8 Unvaccinated Children Diagnosed With Measles In Westchester

April 10, 2019 - 3:51 pm
Categories: 

WHITE PLAINS, N.Y. (WCBS 880) — Eight children have been diagnosed with measles in Westchester County.

Health officials say the children range in age from six months to 14-years-old. Six of them are siblings.

County Executive George Latimer said the situation is being closely monitored by the Westchester Health Department and there is no crisis or stringent action being taken as of yet.

According to Latimer, none of the children attend public schools or childcare programs.

The Health Department confirmed the children were not vaccinated and may have been exposed to measles in Rockland County or Brooklyn, where there are ongoing outbreaks.

Related: Brooklyn Yeshivas Threatened With Closure Amid Measles Outbreak

The news comes one day after New York City Mayor Bill de Blasio declared a public health emergency and ordered mandatory vaccination in part of the Williamsburg neighborhood.

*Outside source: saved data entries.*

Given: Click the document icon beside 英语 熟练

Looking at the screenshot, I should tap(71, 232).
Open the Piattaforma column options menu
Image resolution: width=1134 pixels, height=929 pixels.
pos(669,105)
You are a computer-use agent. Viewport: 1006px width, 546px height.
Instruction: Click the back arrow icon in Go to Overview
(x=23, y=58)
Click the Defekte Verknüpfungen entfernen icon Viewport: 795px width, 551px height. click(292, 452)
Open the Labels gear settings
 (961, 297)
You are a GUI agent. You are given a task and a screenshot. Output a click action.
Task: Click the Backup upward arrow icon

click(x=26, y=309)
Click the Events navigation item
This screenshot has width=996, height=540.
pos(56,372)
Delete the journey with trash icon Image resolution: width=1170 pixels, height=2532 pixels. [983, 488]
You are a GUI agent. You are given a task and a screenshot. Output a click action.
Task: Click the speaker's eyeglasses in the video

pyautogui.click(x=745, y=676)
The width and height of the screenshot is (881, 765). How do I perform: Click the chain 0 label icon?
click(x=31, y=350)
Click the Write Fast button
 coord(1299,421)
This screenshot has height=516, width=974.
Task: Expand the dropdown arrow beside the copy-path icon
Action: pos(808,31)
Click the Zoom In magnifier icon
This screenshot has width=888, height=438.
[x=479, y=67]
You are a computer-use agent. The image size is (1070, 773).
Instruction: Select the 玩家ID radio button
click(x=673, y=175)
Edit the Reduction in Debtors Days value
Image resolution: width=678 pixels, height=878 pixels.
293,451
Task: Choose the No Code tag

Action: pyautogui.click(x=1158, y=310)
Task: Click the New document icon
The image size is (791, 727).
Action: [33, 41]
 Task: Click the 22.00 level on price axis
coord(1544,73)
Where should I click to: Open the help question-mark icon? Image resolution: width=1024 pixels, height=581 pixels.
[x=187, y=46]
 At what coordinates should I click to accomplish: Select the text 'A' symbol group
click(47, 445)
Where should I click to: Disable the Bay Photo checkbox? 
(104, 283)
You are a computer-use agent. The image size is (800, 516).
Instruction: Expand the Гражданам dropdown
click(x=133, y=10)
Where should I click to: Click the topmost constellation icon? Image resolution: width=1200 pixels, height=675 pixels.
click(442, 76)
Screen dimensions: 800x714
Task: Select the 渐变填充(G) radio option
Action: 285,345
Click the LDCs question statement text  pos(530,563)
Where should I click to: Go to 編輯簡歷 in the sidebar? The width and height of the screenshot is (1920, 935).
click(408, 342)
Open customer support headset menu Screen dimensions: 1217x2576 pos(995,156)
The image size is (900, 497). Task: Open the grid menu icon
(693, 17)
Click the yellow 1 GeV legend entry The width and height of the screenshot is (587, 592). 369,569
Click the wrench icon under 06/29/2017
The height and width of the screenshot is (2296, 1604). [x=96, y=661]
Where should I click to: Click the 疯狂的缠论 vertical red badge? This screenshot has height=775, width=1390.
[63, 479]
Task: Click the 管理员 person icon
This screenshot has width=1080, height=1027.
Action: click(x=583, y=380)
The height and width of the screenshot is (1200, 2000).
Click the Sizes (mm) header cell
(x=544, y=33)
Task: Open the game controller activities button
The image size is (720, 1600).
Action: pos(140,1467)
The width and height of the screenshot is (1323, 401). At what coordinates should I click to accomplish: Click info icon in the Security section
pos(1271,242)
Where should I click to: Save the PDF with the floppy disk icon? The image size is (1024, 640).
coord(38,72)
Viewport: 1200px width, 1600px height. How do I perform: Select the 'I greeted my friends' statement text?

The county is working with the families and healthcare providers to identify location where the children may have exposed others to the disease.

Westchester's Health Commissioner Sherlita Amler is urging parents of unvaccinated children to make it a priority for their kids to receive the MMR vaccine, which covers measles, mumps and rubella. 

Related: Rockland Plans To Fight Judge’s Decision To Block Measles Emergency Order

“With the increasing number of measles cases in our surrounding area, I strongly urge all parents who have not vaccinated their children against measles to reconsider. Measles is highly contagious, and nine out of 10 people who are not immune and are exposed to measles will become infected,” Amler said. “People can spread measles before they even know they are sick. People without immunity can catch measles just by being in a room for up to two hours after a person with measles has left. Measles can be a serious infection which can result in pneumonia, swelling of the brain, hearing loss and death.”

Measles is a highly-contagious, airborne virus that easily spreads through coughing and sneezing. The virus can live for up to two hours in the air or on surfaces. It causes fever, runny nose, cough, red eyes and sore throat, followed by a rash.

Amler notes that anyone who has signs or symptoms of measles should not go directly to a healthcare facility, doctor’s office or emergency room without advanced notice.

“Measles is airborne,” she explained. “It lasts in the air for hours after that person leaves the room.”

She says anyone who may be sickened should call a doctor first before taking action. Free vaccinations are available at Westchester County’s health clinics.

No deaths have been reported so far, but measles can lead to pneumonia and encephalitis.